Note: The mknimimage command will take care of the NIM master installation and configuration automatically, however, you can also do this using the standard AIX support. See the AIX documentation for details on using the nim_master_setup command or the SMIT "eznim" interface.

Create an image_data resource (optional)

Starting with xCAT 2.5 support has been added for NIM image_data resources. A NIM image_data resource is a file that contains stanzas of information that is used when creating file systems on the node. To use this support you must create the file , define it as a NIM resource, and add it to the xCAT osimage definition. To help simplify this process xCAT ships a sample image_data file called /opt/xcat/share/xcat/image_data/xCATsnData. This file assumes you will have at least 70G of disk space available. It also sets the physical partition size to 128M.

This sample image_data file is intended to be used when installing xCAT service nodes but it may also be used for basic standalone compute nodes. If you need to change any of these be aware that you must change two stanzas for each file system. One is the fs_data and the other is the corresponding lv_data. These are the default values.

    /var -> 5G
    /opt -> 10G
    / -> 30G
    /usr -> 4G
    /tmp -> 3G
    /home -> 0.12G
    /admin -> 0.12 G
    /livedump -> 0.25G

Copy it to /install/nim/image_data/myimage_data and modify it. Then define this resource using nim.

    nim -o define -t image_data -a server=master -a location= /install/nim/image_data/myimage_data myimage_data

Add this resources to your xCAT osimage definition run:

    chdef -t osimage -o 610SNimage image_data=myimage_data

For more information on using the image_data resource refer the the AIX/NIM documentation.

Add additional software

On xCAT cluster nodes the a xCATaixCN61.bnd bundle file specifies software that is required for the install.

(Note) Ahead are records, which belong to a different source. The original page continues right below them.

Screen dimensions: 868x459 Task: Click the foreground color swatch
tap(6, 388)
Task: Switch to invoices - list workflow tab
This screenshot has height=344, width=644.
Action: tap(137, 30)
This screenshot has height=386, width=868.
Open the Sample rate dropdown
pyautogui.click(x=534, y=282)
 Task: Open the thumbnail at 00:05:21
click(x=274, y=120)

The openssl and openssh should be available from the AIX product media. The prerequisite rpms are available in the dep-aix-<version>.tar.gz tar file that you downloaded from the xCAT download page.. Add these to the NIM lpp_source that is being used for this OS image. This process can be used to add any additional software that may be needed.

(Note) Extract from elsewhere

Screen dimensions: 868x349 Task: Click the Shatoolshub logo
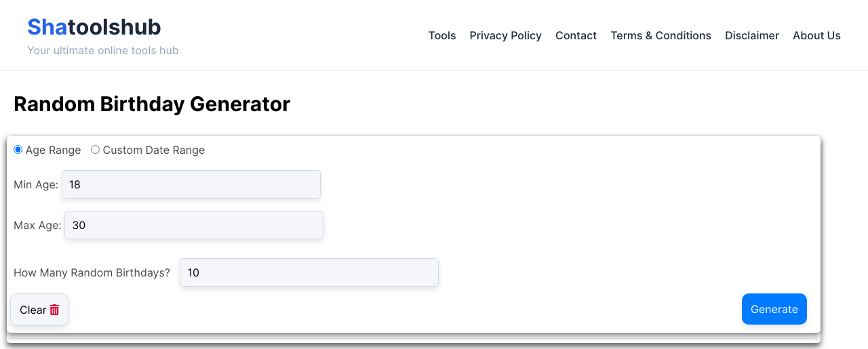[94, 27]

Create NIM installp_bundle resources

To facilitate this you can copy the a sample bundle file provided by xCAT to /install/nim/installp_bundles. This will tell NIM to install to include it in the installation. Starting with xCAT 2.4.3 there are two sets of sample bundle files provided. One set can be used when installing a service node and one set is used when install a compute node. For each set there is a version number in the name corresponding to the different AIX OS levels. (xCATaixCN53.bnd, xCATaixCN61.bnd etc.) Use the one that corresponds to the version of AIX you are running. These sample files are installed in "/opt/xcat/share/xcat/installpbundles_".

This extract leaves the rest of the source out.